## BEGIN Document extract
Monday, August 22, 2005

'Have another cup of tea, put a record on'

I'm old enough to remember the days when the long playing record was king. Between the ages of 13 and 18, I saved every penny I could just to get my hands
on an LP.
They were objects of lust and desire; held up in record shops, the small print of their text examined with reverence. I remember carrying the just purchased LP home in a carrier bag with a sense of anticipation that I have rarely experienced since.
You really felt that you were getting something for your money. The artwork (see Revolver left) was often magnificent, and often worth the purchase price alone. The back of the sleeves would be crammed with liner notes, and sometimes there would be an information supplement or poster inside the sleeve.
CD's killed the LP. With their demise, the whole tactile, visual experience was removed from purchasing music. The jewel like CD cases were a novelty, but somehow the sense of occasion was lost.
I was unemployed for a period in the early 1990's. In desperation for cash, I sold my record collection to a second hand music shop. The little weasel of a salesman gave me an average of £0.75 for my LP's and singles. I had some absolute crackers that I really should have held on to. I had the Rolling Stones 'Sticky Fingers' with the real zip on the front. Worse still, I had all the early Beatles singles in their original EMI sleeves. They had been donated to me by a kind aunt.
God knows what some of those records must be worth these days.
Of course, I replaced them all with CD's, but I still miss leafing through a stack of LP's. These days I mostly download. I suppose it's the music that matters really, not the medium that it's conveyed on.
## END Document extract
## BEGIN Record extracts
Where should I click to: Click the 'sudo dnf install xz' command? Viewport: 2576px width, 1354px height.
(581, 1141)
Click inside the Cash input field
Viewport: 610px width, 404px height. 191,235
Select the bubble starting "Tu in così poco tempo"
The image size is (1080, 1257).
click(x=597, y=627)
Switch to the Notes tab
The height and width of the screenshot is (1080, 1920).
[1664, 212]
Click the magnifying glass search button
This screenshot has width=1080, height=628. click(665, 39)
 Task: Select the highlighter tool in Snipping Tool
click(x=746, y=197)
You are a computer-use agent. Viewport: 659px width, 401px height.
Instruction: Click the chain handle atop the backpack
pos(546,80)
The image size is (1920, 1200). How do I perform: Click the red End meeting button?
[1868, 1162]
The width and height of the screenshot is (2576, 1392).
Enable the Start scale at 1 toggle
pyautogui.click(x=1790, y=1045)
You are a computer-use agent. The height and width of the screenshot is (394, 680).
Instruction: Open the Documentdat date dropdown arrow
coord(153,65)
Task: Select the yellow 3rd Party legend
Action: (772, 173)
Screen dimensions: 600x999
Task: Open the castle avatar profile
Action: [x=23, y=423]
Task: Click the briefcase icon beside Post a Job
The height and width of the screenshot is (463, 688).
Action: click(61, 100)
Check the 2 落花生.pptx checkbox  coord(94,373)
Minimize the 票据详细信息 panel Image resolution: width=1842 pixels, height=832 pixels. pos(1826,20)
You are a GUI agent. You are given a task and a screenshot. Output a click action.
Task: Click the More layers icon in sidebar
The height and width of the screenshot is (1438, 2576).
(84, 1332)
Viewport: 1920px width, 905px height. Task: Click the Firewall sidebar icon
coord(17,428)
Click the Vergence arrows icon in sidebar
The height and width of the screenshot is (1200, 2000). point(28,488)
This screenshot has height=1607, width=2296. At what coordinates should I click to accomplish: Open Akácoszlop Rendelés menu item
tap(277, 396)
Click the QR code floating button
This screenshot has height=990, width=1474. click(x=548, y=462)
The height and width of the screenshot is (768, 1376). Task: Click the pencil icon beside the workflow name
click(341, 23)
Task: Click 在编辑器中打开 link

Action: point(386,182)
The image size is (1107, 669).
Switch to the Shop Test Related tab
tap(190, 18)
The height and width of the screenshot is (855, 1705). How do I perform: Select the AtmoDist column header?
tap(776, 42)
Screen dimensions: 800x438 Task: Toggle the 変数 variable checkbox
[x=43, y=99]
## END Record extracts
## Problems to solve
**A.** List the items that, according to the blog post on long playing records, came with an LP and made buyers feel they were getting something for their money.
**B.** Summarize the blog post on long playing records in two sentences.
**C.** Carry the blog post on long playing records forward from its final sentence.

## Answers provided
**A.**
- Artwork on the sleeve
- Liner notes on the back of the sleeve
- An information supplement inside the sleeve
- A poster inside the sleeve

**B.** The author recalls saving up for LPs as a teenager and treasuring their artwork and liner notes, a tactile and visual experience that was lost when CDs replaced them. After selling the collection cheaply while unemployed in the early 1990s, the author replaced it with CDs and now mostly downloads, while still missing LPs and concluding that the music matters more than the medium.

**C.**
I'd love to be able to lower an LP onto a turnable right now: listen to the stylus arm click into place, and hear that slight snap, crackle and pop before the music started.
Happy days.

9 comments:

Herge Smith said...

Had exactly the same discussion with a pal last week as we spun some vinyl on a proper record player and marvelled at the grainy sound - I'm not a lover/hater of improved sound quality, it's fine, LPs are just a bit different - the fact that each time you play an LP you kill it alittle is special, and you are 100% on the nail with the large sleeve - CD covers might just as well be black lettering on a white cover saying what the album is, it has no impact - 12" sleeves are/ were a thing of beauty.

Waking up and getting up has never been easy...

garfer said...

LP's on a good quality turntable seem to produce a warmer sound than CD's. Maybe that's just my imagination, or it's down to my cheapo CD player.
MP3's are fine, but ultimately compressed files must produce inferior audio quality.
Top lyric spotting there.

Rowan said...

I miss the sounds the needle made when hitting the record. I also miss being able to put my 35's on 45 rpms to listen to the chipmunks.

More than that though, I miss the oversized headphones that actually sounded like real speakers over your ears...not these shitty things that give me shocks inside my ear, break every five mins, and hurt (cuz I have small ear canals).

garfer said...

Rowan
I had a pair of those massive earphones. Great sound. The only problem was, people could enter the room while I was playing air guitar without me realising. Quite embarrassing if I was in the middle of a particularly intricate solo.
geek in pink
Weren't you Natalie the other day?

M said...

Lately, I've been listening to the iPod and singing away on it. 3 times owen(the sprog) has come up on me in mid note and scared the crap out of me because I was so ingrossed. He did it today in fact & he gets the biggest laugh off of me. sweet little bugger!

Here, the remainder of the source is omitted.